Georgians pay a $1 fee for every new tire purchased and a 75 cents tipping fee at local landfills to finance the Hazardous Waste Trust Fund and Solid Waste Trust Fund. When access to the two funds is limited, local governments that own or operate the sites have to bear the financial burden. Governments may need to raise taxes to fund other programs.
With passage of the amendment, lawmakers now must identify the purpose of the funds when allocating them, name the agency that would administer the funds and require the agency to maintain annual reports tracking the revenue and spending. They also have to set the fees and taxes to expire within 10 years automatically. The amendment also puts a cap on when lawmakers can allocate funds.
“Now the Legislature can restore the trust in our environmental trust funds, amounting to as much as $20 million annually to clean up hazardous sites restoring healthy rivers and coastal ecosystems,” Peck said.

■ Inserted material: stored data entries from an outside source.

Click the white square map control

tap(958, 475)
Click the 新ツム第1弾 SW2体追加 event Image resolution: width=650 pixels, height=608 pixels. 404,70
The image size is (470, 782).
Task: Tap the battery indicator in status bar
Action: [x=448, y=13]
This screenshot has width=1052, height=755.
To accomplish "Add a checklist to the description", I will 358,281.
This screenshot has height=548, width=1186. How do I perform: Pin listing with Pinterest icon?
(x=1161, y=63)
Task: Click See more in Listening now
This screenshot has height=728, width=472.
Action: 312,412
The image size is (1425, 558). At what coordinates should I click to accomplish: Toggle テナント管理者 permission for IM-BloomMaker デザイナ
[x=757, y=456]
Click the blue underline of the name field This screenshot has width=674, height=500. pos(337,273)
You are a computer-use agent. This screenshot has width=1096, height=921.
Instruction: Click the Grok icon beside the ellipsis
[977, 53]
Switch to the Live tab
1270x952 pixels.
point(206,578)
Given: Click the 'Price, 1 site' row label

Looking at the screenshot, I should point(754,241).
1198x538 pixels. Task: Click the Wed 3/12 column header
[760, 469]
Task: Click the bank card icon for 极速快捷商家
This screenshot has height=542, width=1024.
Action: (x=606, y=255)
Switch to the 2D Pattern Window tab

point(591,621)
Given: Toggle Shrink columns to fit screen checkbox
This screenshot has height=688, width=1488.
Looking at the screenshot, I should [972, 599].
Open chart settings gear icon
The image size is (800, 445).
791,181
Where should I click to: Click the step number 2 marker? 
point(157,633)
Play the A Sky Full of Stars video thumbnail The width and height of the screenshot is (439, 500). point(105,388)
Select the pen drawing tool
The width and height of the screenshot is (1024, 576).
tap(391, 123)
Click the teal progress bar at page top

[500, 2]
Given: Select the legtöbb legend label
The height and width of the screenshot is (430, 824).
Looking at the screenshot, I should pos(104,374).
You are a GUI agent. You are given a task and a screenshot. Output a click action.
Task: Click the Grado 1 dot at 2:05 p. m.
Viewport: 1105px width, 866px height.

Georgia voters also approved a constitutional amendment that allows the public to sue the government, in certain instances, for violating the state’s constitution.
Amendment 2 received 74.4 percent voter approval. It would allow Georgians to petition for a waiver of sovereign immunity, the concept that government legally cannot be wrong.
A Georgia Supreme Court ruling in 2017 barred the public from challenging the state’s government. The court ruled Georgia’s public officials were protected under sovereign immunity. The court left the approval up to the General Assembly.
Gov. Brian Kemp signed off on the General Assembly’s decision to place the amendment on the ballot in August.
The change to the state’s constitution allows a superior court judge to determine whether laws proposed by state and local governments are constitutional. However, it does not allow Georgians to seek damages or recover any legal fees in the lawsuit. The change would apply to any violations that take place after Jan. 1, 2021.
With a 73 percent vote, Georgians also approved a statewide ballot measure that exempts certain nonprofits from paying state taxes when building or repairing single-family homes. The homes must be used by the organization or sold using zero-interest loans. The change, scheduled to take effect Jan. 1, 2021, applies to nonprofits that already are exempted from federal taxes.